# Splitting a Validation Set

In PyTorch splitting the data is accomplished by data sampler classes in `data.sampler` form the `torch.utils` package. While in PyTorch we must split the data manually, this is not much harder than what we're used to in sckit-learn.


To demonstrate we'll be using the `CIFAR10` dataset and the `SubsetRandomSampler` random sub-sampler class. More information about data samplers can be found [here](https://pytorch.org/docs/stable/data.html#data-loading-order-and-sampler).

In [None]:
%matplotlib inline
%config InlineBackend.figure_format = 'retina'

import torch
import torchvision
from torchvision import datasets
import torchvision.transforms as transforms

from torch.utils.data.sampler import SubsetRandomSampler
import numpy as np

import matplotlib.pyplot as plt

As usual we're going to use `torchvision.datasets` to extract and transform our data as follows:

In [None]:
# convert data to a normalized torch.FloatTensor
transform = transforms.Compose([transforms.ToTensor(),
                                transforms.Normalize((0.5, 0.5, 0.5), (0.5, 0.5, 0.5)),
                              ])

# choose the training and test datasets
train_set = datasets.CIFAR10('datasets', train=True,
                              download=True, transform=transform)
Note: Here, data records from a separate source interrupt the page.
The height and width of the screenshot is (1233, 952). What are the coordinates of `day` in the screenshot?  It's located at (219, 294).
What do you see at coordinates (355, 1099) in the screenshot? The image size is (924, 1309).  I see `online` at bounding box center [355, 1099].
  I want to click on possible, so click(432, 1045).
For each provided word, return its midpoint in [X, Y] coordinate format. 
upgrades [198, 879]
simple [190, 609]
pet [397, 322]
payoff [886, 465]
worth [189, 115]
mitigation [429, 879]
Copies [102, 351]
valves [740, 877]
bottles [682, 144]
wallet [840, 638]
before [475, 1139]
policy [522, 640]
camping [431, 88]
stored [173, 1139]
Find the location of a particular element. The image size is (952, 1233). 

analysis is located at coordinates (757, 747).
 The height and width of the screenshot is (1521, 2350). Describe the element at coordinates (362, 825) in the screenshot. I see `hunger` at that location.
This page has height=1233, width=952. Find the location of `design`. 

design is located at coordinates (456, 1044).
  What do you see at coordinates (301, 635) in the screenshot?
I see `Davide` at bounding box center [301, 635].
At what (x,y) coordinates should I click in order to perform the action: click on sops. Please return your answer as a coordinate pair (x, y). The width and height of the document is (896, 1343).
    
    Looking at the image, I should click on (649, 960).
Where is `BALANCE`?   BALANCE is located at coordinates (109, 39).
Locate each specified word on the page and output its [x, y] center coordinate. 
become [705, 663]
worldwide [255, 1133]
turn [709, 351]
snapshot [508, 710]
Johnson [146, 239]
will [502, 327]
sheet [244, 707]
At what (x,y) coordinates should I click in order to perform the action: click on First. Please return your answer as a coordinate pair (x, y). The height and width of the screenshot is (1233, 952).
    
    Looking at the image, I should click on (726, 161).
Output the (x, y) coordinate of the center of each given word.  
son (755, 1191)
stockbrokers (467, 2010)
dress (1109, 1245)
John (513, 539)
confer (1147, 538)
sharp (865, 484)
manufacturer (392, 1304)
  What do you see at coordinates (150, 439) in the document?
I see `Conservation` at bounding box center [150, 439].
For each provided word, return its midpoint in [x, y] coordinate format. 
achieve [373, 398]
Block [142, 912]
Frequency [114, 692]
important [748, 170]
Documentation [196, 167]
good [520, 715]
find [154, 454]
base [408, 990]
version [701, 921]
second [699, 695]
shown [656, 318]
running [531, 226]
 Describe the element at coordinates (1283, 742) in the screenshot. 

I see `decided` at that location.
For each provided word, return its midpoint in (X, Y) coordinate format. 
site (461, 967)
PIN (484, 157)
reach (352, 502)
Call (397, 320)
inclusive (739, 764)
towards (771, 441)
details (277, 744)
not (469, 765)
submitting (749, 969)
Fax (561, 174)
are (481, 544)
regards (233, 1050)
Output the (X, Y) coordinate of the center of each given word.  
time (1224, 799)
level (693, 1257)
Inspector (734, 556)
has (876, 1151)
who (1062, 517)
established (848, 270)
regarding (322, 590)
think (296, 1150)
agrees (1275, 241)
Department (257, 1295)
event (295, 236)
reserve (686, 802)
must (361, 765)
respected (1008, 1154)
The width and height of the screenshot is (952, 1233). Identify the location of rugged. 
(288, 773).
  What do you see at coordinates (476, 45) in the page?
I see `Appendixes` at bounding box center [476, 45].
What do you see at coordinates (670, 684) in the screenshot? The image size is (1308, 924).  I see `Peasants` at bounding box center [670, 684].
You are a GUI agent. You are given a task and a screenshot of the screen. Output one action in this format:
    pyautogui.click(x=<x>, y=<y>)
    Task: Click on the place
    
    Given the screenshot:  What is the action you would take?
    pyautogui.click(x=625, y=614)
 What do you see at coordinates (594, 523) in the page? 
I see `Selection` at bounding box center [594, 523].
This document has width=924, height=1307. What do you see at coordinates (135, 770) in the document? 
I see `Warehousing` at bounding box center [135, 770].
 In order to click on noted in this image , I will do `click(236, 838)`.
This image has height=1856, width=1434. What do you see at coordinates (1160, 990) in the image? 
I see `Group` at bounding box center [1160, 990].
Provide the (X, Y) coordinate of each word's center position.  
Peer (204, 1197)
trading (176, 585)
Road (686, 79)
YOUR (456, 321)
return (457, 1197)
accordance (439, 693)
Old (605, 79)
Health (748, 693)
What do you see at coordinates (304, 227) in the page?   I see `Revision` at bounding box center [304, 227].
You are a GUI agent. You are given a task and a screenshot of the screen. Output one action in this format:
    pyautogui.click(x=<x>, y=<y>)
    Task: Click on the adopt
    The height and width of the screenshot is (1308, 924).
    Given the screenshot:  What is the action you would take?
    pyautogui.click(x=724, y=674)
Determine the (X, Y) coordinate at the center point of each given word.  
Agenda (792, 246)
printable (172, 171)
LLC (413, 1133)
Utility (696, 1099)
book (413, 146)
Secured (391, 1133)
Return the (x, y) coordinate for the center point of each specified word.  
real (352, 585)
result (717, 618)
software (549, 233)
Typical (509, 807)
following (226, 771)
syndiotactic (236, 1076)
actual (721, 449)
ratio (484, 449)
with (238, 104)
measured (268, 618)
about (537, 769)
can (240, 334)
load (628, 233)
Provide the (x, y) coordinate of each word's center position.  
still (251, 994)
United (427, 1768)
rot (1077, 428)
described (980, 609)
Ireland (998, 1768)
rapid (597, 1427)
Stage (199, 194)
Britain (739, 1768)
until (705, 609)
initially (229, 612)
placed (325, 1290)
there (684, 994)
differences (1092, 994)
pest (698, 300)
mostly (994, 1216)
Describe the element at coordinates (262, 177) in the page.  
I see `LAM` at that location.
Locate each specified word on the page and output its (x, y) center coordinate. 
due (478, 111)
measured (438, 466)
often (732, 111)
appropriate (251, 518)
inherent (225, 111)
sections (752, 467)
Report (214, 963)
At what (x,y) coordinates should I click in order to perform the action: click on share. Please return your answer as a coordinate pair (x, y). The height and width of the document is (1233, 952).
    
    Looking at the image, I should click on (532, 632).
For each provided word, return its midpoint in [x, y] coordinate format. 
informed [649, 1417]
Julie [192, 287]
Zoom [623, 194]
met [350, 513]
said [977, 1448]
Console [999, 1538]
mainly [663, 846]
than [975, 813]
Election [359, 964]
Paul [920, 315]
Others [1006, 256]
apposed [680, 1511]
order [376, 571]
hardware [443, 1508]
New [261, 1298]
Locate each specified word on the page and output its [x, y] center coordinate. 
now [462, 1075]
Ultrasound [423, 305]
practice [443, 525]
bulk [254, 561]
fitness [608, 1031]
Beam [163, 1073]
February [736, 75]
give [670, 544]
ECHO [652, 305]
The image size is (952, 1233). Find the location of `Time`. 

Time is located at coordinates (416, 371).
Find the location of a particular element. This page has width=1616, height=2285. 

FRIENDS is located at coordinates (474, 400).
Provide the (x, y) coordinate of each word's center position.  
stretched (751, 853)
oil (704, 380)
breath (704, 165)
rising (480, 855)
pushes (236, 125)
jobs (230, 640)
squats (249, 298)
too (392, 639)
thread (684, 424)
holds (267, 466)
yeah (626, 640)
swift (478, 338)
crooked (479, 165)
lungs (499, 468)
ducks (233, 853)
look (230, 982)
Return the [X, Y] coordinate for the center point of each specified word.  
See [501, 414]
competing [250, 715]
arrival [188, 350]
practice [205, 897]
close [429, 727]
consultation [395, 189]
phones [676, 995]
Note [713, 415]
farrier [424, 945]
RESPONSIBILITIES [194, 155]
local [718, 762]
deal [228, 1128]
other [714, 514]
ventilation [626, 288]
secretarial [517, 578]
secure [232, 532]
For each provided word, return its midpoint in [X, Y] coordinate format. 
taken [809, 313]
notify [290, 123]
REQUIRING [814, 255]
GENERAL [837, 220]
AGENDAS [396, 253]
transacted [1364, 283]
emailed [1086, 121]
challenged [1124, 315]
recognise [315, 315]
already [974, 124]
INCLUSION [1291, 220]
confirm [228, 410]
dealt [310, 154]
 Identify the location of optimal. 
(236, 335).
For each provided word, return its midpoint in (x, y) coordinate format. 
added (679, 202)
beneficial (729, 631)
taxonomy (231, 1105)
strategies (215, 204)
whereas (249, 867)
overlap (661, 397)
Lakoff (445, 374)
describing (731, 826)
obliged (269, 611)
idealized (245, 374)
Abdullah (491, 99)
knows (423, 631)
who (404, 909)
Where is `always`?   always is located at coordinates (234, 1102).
test_set = datasets.CIFAR10('datasets', train=False,
                             download=True, transform=transform)

To split the training data in actual training set and validation set we're going to define a split boundary based on a validation data percentage, as one might expect. We'll then use this boundary to define the two ranges of indexes for training and validation. Finally, we'll use the two ranges to define the appropriate loader objects by using the `SubsetRandomSampler` class.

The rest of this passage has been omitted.